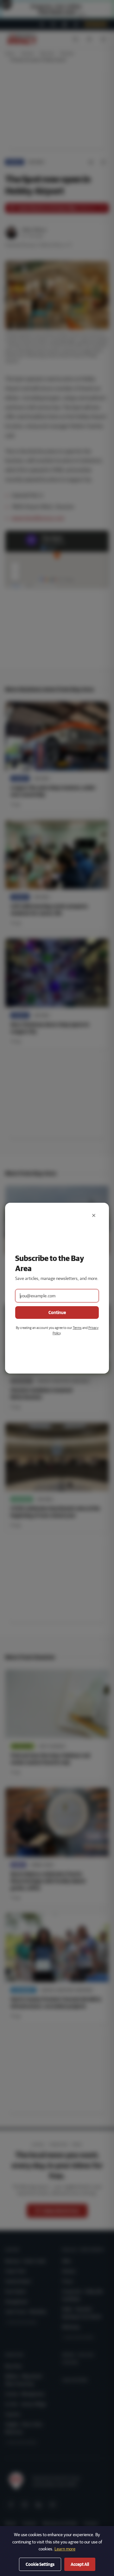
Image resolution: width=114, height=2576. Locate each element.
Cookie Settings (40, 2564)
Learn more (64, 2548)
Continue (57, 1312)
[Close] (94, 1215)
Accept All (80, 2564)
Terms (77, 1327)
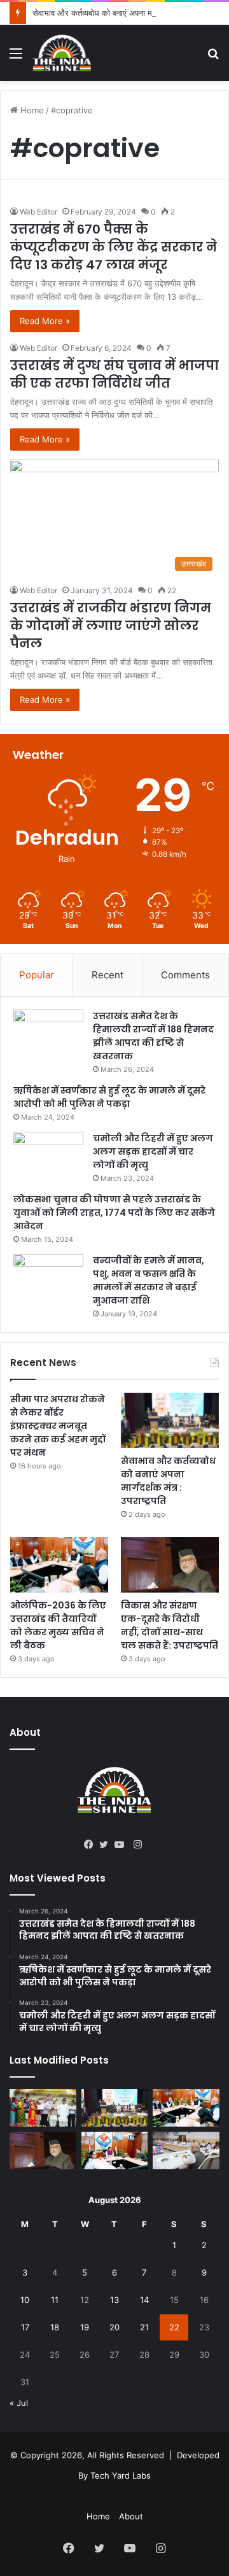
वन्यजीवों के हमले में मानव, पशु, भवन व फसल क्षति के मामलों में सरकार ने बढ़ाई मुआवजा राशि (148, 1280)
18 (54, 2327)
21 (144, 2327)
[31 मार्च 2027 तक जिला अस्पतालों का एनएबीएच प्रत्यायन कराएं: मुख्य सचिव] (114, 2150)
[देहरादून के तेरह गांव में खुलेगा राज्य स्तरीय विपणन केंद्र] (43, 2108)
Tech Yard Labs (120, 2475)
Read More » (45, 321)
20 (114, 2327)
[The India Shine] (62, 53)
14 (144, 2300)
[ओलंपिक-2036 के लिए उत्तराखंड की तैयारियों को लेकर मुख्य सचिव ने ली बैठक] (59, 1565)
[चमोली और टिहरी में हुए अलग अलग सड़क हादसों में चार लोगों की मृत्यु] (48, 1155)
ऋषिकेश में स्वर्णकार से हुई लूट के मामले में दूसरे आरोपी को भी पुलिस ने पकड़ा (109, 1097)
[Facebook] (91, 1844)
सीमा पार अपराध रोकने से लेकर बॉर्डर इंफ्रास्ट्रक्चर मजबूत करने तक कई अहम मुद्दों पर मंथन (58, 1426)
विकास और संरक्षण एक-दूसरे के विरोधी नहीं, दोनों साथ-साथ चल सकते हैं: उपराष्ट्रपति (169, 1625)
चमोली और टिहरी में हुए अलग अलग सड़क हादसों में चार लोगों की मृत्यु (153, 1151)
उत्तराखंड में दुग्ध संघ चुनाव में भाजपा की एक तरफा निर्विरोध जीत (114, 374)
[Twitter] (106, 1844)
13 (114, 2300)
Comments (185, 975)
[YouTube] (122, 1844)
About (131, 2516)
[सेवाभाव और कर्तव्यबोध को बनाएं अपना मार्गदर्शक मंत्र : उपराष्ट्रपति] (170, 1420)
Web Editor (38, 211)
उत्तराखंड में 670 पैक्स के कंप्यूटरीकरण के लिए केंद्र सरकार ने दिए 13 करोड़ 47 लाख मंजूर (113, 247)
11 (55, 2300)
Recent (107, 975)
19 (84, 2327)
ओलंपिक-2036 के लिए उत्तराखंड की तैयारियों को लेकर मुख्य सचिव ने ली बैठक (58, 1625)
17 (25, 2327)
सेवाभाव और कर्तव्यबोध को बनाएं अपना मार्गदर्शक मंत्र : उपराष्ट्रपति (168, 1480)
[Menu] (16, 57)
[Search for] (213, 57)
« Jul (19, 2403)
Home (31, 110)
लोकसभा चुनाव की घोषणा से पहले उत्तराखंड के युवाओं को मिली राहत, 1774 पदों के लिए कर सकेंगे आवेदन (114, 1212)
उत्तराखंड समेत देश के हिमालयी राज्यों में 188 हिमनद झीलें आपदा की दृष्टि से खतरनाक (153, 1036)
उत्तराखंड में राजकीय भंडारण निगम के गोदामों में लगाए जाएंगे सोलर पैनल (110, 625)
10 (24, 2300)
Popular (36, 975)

* * * *

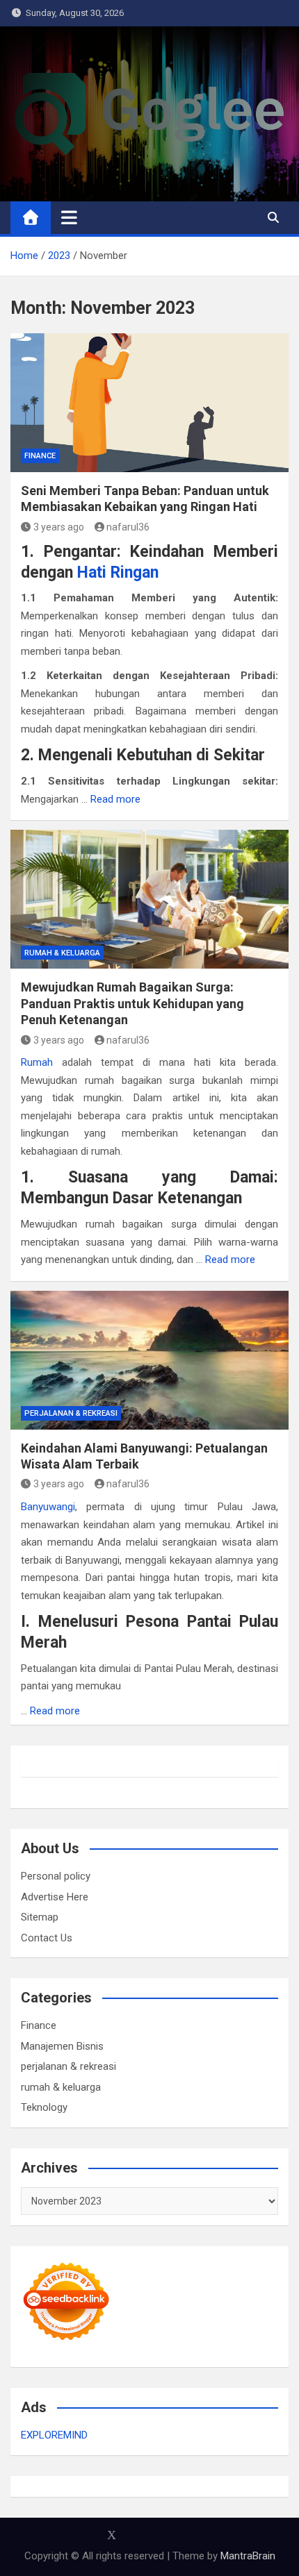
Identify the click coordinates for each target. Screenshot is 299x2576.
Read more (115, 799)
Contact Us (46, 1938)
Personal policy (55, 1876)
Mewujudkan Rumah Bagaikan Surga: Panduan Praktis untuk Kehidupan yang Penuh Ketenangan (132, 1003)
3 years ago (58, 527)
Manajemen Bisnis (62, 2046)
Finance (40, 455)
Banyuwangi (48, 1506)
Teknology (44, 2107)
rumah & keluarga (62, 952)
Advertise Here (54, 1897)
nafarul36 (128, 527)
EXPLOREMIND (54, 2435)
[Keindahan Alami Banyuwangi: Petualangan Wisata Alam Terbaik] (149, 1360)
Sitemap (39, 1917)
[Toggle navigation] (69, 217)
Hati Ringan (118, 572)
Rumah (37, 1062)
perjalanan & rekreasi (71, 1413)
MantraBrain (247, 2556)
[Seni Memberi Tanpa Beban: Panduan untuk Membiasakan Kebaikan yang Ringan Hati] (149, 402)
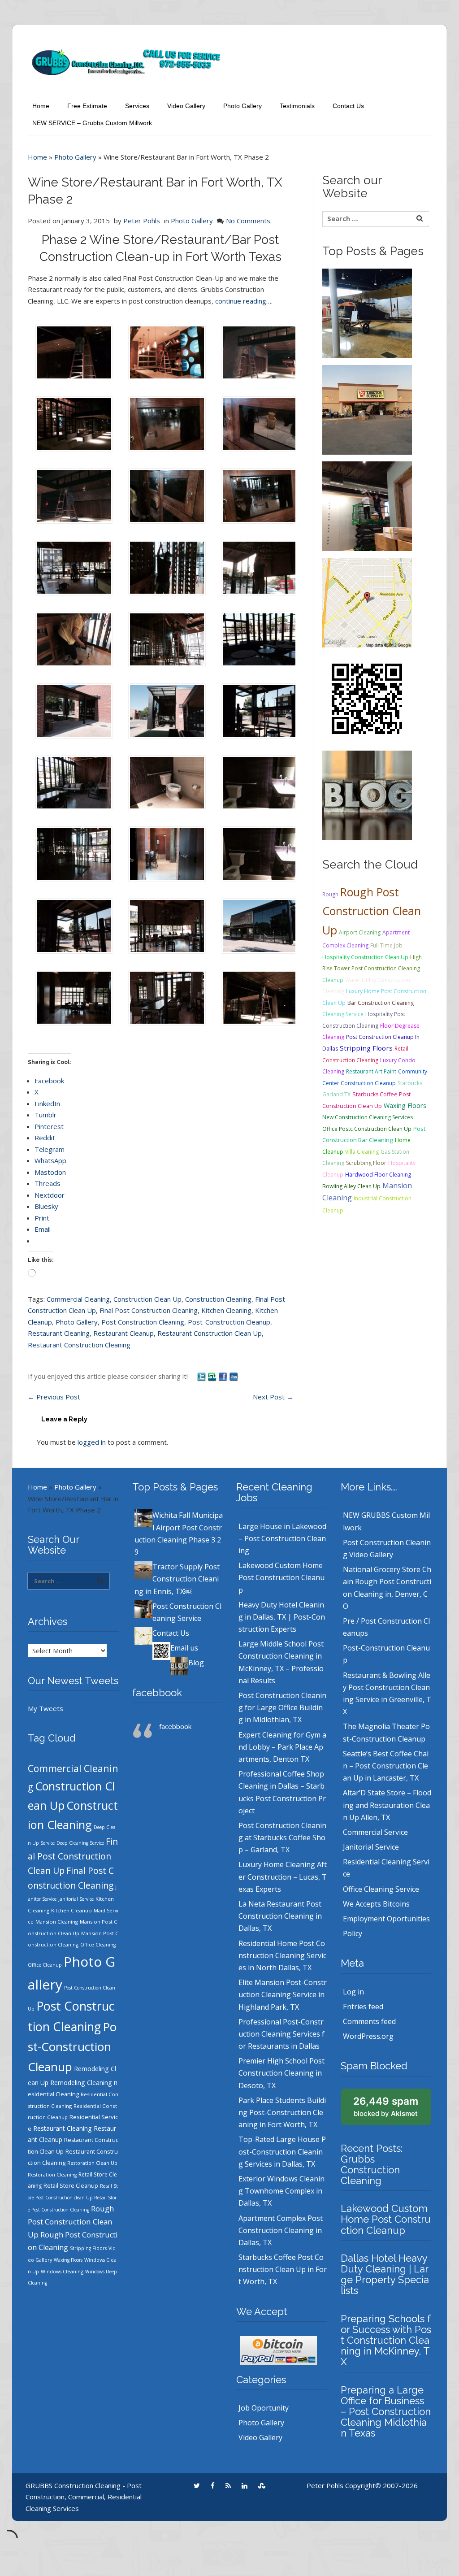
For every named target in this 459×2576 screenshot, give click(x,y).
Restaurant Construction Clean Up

* * * *

### [Task objective]
Lines of the listing above that contain the word "Panduan" must all be copied.

### [Finished exercise]
Mewujudkan Rumah Bagaikan Surga: Panduan Praktis untuk Kehidupan yang Penuh Ketenangan (132, 1003)
[Seni Memberi Tanpa Beban: Panduan untuk Membiasakan Kebaikan yang Ringan Hati] (149, 402)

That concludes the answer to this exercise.